[Supplied passage]:
════

If I felt safe, I’d say, “Wow. Is that really what you think? Explain to me how you’ve reached that conclusion. I’m worth more than you seem capable of comprehending. Your comments are vile and unacceptable.”

But that’s in the context of my relationship where I can’t imagine a comment like that being made.

If this is happening to you and is starting to feel normal then you need to run for the hills.

Once you realise your worth, you’ll no longer entertain hanging out with people who don’t.

This sounds incredibly abusive. Are you ok? People on here are amazing, if you’re not ok then keep posting, there are so many people who wish you well and will have life changing experiences and advice to share x

Longcovid21 · 03/04/2022 18:16

He's shouting as a toddler when she's ill. How lovely. I'd break his fucking balls. What a bully. To her and you.

Downton57 · 03/04/2022 18:17

Even if you don't want to leave for your own sake, do it for your little girl's. She shouldn't have to live with this a moment longer.

Nothappyatwork · 03/04/2022 18:17

Do you not let your daughter grow up witnessing this. My girl heard enough times out of her fathers mouth that she believes it, despite actually factual evidence to the contrary.

Mischance · 03/04/2022 18:17

Well - think this through .......

Why, when you only have one life, would you choose to spend it with someone who despises you?
Why would you wish your DD to witness this sort of behaviour? - what does it teach her about women's worth?

Sorry if that sounds blunt, but really truly you are worth better than this; and I know splitting up is hard, but it surely cannot be worse than putting up with this for the rest of your life.

Please take care of yourself and find a way to get out of this situation. Flowers

TabithaTittlemouse · 03/04/2022 18:18

He is a bully. Do not allow him to speak to you or your dd like this.

Do you have somewhere to go?

Clarinet1 · 03/04/2022 18:19

His talking as though you should think yourself lucky to have a man - especially him. Well he’s been lucky to have you and, having said that, his luck has run out. Don’t think
I’ve ever said it before but LTB!

EthelsAuntie · 03/04/2022 18:22

He is vile. You and your dd are worth way more than he seems to think.

Clarinet1 · 03/04/2022 18:23

As a side note, I wonder what he would be like to your Dd if she were a Ds. As pp have said, do not allow this to be a role model for her relationships.

ThreeRingCircus · 03/04/2022 18:24

@Mischance

Well - think this through .......

Why, when you only have one life, would you choose to spend it with someone who despises you?
Why would you wish your DD to witness this sort of behaviour? - what does it teach her about women's worth?

Sorry if that sounds blunt, but really truly you are worth better than this; and I know splitting up is hard, but it surely cannot be worse than putting up with this for the rest of your life.

Please take care of yourself and find a way to get out of this situation. Flowers

I completely agree with this. I've had some blazing rows with DH in the past, told him to fuck off and all sorts but never have either one of us said something like that to one another. It's a statement with pure hatred and loathing in it. Nobody who truly loved you would even contemplate saying something like that.

════

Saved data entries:
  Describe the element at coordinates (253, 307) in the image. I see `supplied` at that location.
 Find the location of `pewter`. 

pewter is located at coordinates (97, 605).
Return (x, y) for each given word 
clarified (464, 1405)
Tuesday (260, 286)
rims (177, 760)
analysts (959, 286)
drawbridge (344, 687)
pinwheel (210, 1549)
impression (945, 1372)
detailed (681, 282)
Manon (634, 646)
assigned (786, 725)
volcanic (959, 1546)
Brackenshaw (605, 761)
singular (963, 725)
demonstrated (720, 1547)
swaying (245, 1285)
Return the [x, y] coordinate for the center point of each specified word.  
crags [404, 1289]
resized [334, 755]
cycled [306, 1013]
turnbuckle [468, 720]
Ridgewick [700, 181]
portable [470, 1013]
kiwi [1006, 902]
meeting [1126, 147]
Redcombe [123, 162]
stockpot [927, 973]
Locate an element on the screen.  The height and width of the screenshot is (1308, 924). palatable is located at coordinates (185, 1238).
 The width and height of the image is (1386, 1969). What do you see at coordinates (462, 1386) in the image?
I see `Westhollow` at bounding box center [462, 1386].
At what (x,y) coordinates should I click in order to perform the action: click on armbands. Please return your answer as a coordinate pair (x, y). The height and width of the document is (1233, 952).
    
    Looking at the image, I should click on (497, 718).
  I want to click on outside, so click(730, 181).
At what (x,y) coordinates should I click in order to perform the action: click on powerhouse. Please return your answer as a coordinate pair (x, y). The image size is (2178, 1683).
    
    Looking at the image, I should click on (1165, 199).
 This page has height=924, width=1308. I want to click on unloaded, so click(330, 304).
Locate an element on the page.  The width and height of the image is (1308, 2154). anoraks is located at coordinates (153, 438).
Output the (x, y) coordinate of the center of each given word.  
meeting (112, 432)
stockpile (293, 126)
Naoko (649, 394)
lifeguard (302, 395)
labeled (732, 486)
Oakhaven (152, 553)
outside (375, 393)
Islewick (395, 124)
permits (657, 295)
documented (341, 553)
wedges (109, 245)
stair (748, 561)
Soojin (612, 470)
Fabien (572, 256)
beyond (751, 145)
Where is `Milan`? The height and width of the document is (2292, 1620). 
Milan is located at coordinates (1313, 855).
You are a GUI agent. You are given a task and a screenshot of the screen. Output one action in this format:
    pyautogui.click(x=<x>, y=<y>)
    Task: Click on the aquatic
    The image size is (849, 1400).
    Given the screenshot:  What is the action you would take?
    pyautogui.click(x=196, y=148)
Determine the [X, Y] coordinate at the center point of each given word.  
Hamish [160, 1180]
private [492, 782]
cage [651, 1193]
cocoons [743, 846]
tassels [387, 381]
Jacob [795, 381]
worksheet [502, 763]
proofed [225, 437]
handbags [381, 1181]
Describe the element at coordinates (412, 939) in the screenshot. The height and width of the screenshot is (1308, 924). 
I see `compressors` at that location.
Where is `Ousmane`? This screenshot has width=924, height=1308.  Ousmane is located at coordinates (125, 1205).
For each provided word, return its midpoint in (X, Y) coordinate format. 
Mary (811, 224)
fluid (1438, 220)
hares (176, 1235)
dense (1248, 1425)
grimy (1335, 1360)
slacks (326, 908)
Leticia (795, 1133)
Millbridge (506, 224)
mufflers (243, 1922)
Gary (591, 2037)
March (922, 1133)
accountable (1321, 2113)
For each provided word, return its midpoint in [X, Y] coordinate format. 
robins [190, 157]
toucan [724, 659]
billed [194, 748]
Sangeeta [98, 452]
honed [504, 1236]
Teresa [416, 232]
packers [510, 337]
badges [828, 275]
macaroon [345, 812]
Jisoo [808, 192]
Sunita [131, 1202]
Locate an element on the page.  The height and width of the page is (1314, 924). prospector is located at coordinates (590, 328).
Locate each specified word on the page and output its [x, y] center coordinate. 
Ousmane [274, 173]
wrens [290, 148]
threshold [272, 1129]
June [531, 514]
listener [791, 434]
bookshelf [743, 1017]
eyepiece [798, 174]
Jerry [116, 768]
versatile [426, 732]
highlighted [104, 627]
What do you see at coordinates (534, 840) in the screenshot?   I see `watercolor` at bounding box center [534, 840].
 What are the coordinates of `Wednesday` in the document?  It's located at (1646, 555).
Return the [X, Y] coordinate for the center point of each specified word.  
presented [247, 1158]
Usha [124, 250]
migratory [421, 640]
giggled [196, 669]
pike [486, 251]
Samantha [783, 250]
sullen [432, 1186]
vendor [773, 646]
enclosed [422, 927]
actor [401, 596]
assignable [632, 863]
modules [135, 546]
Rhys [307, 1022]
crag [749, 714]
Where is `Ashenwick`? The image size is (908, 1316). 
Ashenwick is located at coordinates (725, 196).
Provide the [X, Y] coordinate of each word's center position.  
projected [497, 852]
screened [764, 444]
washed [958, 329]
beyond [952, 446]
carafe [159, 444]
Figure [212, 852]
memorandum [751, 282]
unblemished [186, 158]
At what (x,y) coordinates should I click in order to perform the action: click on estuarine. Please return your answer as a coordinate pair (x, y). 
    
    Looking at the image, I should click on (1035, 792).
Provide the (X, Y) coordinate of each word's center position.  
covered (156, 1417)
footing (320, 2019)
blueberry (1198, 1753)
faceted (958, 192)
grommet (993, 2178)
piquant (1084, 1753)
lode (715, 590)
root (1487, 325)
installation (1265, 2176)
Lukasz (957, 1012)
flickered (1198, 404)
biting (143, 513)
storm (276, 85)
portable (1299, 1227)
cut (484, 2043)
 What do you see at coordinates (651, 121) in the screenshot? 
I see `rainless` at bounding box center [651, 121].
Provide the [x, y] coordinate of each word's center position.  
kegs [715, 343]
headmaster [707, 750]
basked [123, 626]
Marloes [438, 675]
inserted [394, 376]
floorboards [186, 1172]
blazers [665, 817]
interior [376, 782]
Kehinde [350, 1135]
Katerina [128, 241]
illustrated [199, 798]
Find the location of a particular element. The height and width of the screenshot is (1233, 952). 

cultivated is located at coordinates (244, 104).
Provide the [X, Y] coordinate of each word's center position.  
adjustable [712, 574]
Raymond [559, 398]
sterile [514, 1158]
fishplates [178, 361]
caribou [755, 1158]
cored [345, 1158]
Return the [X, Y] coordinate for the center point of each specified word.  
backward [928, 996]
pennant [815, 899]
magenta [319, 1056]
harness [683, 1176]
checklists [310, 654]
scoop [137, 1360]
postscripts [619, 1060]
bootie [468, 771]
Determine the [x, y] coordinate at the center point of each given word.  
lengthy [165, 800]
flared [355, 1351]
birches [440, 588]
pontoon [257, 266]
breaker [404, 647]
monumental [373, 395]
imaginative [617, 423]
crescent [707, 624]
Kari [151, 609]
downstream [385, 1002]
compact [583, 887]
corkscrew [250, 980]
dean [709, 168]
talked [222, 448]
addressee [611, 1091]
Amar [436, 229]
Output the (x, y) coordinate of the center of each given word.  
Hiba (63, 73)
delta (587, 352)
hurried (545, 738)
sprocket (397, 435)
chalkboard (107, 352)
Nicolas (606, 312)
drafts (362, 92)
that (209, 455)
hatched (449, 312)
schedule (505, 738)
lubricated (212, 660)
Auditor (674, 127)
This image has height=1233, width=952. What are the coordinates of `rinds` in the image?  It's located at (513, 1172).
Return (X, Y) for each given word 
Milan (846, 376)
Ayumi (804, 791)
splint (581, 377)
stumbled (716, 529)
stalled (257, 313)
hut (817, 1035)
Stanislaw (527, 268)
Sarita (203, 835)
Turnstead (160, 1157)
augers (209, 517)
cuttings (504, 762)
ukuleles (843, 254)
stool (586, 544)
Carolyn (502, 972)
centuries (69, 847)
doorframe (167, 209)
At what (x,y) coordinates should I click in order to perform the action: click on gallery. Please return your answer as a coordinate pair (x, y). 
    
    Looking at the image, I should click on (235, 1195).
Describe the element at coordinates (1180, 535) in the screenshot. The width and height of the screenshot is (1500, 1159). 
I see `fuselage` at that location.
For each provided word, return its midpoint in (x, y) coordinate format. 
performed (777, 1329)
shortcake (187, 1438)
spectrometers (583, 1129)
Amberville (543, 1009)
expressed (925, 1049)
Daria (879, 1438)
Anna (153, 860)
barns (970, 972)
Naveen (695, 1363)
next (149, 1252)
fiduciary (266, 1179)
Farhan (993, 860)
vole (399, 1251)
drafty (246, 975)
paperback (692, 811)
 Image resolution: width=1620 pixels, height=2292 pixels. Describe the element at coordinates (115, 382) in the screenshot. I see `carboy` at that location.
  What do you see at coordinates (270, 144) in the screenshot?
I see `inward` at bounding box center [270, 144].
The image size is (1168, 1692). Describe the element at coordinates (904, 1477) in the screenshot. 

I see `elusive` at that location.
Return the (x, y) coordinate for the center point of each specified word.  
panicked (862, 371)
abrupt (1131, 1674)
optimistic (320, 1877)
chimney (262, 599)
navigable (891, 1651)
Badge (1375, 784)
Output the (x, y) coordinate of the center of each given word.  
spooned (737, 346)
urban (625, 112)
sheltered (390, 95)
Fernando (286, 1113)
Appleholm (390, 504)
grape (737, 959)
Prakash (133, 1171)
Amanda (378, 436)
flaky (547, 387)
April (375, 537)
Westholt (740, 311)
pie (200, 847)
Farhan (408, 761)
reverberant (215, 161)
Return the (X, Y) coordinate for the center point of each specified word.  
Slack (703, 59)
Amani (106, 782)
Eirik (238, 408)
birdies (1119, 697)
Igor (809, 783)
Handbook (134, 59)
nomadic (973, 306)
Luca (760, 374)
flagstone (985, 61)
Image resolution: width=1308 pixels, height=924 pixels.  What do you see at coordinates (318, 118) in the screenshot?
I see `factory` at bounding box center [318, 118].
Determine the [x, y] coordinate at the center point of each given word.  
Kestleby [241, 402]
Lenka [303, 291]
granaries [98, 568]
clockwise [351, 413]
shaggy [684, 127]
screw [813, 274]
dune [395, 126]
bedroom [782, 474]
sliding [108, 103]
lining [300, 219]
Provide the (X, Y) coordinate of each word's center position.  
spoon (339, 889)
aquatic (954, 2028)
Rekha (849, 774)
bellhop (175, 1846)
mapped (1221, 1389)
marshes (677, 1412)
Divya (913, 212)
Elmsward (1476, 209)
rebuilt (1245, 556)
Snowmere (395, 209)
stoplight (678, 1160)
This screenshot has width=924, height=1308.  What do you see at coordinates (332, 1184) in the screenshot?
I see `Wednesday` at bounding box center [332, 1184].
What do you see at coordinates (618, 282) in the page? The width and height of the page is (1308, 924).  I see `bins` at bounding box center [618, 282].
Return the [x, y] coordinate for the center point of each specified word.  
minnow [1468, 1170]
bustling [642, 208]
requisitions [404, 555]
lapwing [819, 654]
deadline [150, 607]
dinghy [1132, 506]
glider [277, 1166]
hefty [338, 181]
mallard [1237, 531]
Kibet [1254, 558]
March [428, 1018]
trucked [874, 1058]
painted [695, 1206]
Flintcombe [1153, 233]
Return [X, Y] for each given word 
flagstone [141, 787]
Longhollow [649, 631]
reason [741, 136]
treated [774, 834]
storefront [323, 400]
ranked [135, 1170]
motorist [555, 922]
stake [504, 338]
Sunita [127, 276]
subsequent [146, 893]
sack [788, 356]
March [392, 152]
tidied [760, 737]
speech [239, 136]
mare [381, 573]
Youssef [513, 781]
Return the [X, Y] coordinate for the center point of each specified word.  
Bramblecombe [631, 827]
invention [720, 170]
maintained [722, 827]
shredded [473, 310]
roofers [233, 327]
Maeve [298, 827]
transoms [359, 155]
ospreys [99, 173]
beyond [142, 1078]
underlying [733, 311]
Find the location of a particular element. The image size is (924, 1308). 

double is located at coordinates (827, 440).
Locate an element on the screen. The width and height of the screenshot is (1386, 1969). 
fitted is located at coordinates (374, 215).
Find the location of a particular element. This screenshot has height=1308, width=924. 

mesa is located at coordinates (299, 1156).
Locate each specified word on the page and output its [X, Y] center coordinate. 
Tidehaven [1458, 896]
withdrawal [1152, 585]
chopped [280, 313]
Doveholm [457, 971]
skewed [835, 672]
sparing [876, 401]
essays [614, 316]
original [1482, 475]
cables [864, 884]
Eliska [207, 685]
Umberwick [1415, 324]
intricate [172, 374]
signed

════

[Exercise brief]: List each distinct username shown beside a date and time in the forum thread, naming each one only once.

[Output of the exercise]: Longcovid21, Downton57, Nothappyatwork, Mischance, TabithaTittlemouse, Clarinet1, EthelsAuntie, ThreeRingCircus